The following are the most common sources of MMA numerical variation that users encounter:

Tile size affects whether Tensor Cores are used. If a configured tile shape is too small or does not align with a supported TC shape, the compiler may emit a non-TC implementation (typically FFMA on the CUDA cores). Tensor Cores and FFMA accumulate in different orders and at different intermediate precisions, so the results are generally not bit-identical.
Tile size affects how Tensor Cores are invoked. Even when Tensor Cores are selected, multiple shapes and accumulation strategies (e.g., different M×N×K shapes, or different numbers of K splits per output tile) can implement the same abstract MMA. The compiler may choose differently as tile sizes change, which changes the order of partial-sum accumulation and therefore the final value.
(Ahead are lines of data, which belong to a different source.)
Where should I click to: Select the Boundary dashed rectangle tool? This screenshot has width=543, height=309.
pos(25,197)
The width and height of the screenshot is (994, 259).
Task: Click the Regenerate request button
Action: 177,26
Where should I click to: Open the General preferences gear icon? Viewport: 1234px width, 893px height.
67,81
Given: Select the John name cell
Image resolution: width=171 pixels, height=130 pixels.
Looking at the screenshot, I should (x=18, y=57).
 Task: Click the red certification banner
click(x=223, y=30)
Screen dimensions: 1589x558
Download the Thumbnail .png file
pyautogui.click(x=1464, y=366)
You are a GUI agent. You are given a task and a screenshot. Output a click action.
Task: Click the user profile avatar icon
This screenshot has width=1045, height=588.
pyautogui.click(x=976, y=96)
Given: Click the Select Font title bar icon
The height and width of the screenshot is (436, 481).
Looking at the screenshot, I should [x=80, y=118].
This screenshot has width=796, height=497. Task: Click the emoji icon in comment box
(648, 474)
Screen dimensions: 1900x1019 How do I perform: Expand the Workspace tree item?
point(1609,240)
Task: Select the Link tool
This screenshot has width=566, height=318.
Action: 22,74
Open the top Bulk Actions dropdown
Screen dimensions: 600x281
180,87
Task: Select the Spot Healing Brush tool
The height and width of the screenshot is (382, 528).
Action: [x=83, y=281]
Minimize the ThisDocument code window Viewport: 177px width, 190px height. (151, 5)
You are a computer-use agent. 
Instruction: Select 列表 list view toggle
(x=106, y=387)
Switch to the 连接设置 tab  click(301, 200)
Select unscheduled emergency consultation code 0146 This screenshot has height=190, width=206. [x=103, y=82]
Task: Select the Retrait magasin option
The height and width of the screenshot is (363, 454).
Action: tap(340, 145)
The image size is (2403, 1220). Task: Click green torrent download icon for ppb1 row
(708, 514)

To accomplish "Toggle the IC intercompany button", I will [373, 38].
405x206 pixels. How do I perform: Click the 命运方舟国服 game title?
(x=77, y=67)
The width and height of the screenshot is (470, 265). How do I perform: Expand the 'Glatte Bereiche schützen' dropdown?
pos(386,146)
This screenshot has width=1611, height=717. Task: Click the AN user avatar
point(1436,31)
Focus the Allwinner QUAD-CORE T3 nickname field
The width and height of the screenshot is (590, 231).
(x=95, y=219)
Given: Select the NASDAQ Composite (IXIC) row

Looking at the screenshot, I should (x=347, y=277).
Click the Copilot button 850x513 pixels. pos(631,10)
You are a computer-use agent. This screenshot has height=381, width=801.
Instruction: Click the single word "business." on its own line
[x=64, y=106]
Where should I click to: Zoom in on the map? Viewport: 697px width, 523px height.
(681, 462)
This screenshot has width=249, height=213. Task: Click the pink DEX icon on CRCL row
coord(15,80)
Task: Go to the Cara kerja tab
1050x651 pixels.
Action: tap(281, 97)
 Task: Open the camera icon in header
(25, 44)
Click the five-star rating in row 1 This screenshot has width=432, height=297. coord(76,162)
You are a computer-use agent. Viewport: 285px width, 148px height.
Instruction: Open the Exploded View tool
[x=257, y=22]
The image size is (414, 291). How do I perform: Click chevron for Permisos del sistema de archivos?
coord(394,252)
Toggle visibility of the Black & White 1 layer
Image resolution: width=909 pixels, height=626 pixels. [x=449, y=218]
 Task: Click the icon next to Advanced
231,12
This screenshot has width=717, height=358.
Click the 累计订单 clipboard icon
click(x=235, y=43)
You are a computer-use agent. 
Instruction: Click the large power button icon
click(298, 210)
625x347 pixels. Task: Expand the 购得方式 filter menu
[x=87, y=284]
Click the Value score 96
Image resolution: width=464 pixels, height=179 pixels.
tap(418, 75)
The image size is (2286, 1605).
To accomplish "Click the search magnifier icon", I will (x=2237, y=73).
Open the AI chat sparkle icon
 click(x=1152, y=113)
Target architecture affects internal accumulation precision. Different generations of Tensor Cores may use different internal accumulation precisions for the same input/output element types. Compiling the same program for a different target can therefore produce different results. For FP8 MMA on Hopper, the fast_acc attribute on cuda_tile.mmaf selects between native Hopper FP8 accumulation (faster, with an intermediate precision wider than F16 but narrower than F32) and periodic promotion to higher precision (slower, more accurate); this choice is reflected directly in the numerical result.

For a fixed input program, hardware target, and toolchain version (driver, CTK, and compiler), Tile IR produces the same MMA result on every run. Changing any of those three — modifying the program (including its tile shapes or fast_acc selection), targeting a different architecture, or upgrading the toolchain — may change the numerical result.